At the time of the War of Independence, Nafplion-- with its two almost impregnable fortresses, Acronafplia and Palamedi -- was considered by the Turks to be one of the most powerful strongholds in the Peloponnesus. After over a year of siege, however, Greek insurgents succeeded in wrestling the heavily fortified town from the Turks, later establishing it as the first capital of liberated Greece.

Today the city that served as the Greek seat of government from 1829 to 1834 is better known as an idyllic holiday resort, a quiet seaside retreat whose charming lay-out and beautiful location on thenorth slopes of a small rocky peninsula make it one of the most picturesque towns in Greece. But the graceful, winding streets so attractive to tourists also reveal the town's rich and varied history-- a history brought to life by the Venetian buildings, Neoclassical houses, Byzantine churches, and Turkish mosques preserved throughout the city.

As suggested by its name, Nafplion was probably the naval station for Argos in Mycenaean times-- though mythology offers a more glamorous explanation for its name. According to legend, the city was founded by Nafplios, son of Poseidon, and his son Palamedes, who is said to have invented dice, chess, and other board games to amuse his fellow Greeks during the Trojan War.
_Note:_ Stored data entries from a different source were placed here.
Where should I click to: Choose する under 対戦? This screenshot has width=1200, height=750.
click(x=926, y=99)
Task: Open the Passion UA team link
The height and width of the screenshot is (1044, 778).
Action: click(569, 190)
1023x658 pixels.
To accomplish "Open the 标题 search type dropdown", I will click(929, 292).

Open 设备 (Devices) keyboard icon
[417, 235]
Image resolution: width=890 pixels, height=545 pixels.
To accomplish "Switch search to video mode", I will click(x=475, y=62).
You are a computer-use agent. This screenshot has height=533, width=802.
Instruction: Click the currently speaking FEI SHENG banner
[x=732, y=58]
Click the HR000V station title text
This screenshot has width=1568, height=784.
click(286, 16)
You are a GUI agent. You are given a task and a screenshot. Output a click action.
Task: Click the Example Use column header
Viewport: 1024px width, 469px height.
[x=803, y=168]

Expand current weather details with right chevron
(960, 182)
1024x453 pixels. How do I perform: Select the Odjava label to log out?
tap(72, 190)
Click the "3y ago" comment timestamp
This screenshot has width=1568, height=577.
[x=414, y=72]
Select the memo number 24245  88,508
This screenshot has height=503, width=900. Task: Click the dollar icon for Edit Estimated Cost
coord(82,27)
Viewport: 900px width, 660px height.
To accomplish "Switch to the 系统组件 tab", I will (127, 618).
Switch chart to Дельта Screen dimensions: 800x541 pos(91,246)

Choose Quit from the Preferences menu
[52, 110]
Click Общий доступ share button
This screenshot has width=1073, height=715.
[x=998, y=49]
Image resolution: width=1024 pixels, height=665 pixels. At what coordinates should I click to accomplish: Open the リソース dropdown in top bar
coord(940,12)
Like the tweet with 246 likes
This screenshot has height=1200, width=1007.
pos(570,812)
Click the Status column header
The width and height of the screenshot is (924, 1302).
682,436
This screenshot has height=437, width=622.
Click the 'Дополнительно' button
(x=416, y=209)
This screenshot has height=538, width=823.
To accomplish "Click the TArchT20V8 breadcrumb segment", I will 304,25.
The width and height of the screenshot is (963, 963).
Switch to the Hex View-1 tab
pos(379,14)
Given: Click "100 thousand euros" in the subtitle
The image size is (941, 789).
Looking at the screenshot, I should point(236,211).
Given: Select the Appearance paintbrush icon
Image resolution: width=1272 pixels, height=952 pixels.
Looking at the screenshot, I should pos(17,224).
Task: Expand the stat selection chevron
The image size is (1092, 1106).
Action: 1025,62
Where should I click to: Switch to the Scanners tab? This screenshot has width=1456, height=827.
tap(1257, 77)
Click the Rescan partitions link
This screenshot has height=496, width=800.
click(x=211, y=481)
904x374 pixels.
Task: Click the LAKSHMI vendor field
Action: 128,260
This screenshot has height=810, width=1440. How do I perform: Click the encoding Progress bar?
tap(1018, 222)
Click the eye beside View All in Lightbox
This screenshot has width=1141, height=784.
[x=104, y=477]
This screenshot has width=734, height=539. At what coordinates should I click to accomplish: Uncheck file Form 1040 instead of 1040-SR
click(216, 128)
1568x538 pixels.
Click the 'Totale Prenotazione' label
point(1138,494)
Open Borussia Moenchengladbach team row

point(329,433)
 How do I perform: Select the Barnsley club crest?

Though abandoned during Roman times, Nafplion was later repopulated and fortified during the Byzantine period, remaining under Byzantine control until seized by the Franks in 1210-- the first conquest in what would become a tumultuous six hundred year cycle of capture and capitulation at foreign hands. In 1388, Nafplion was taken by the Venetians, who called it Napoli de Romanie and fortified it so securely that it resisted repeated Turkish attacks until finally handed over to the sultan in a peace treaty in 1540. Except for a brief period of recovery by the Venetians (1688-1715)-- during which time the Palamedi fortress was built-- Nafplion remained under Turkish domination until won over by Greece during the Revolution.
Although no longer politically prominent as it was during and immediately after the War, present-day Nafplion offers a fascinating historical record of the early days of newly independent Greece. In the center of town, for example, visitors can see the Vouleftiko, the building which housed the first Greek parliament, and the first high school founded in liberated Greece. In the lower part of town, one encounters the church of Agios Spiridon, where Kapodistrias was assassinated in 1831.
The bullet hole is still visible in the church walls, and the fountain behind which his assassins hid is still standing across the street-- testaments to the darker side of history.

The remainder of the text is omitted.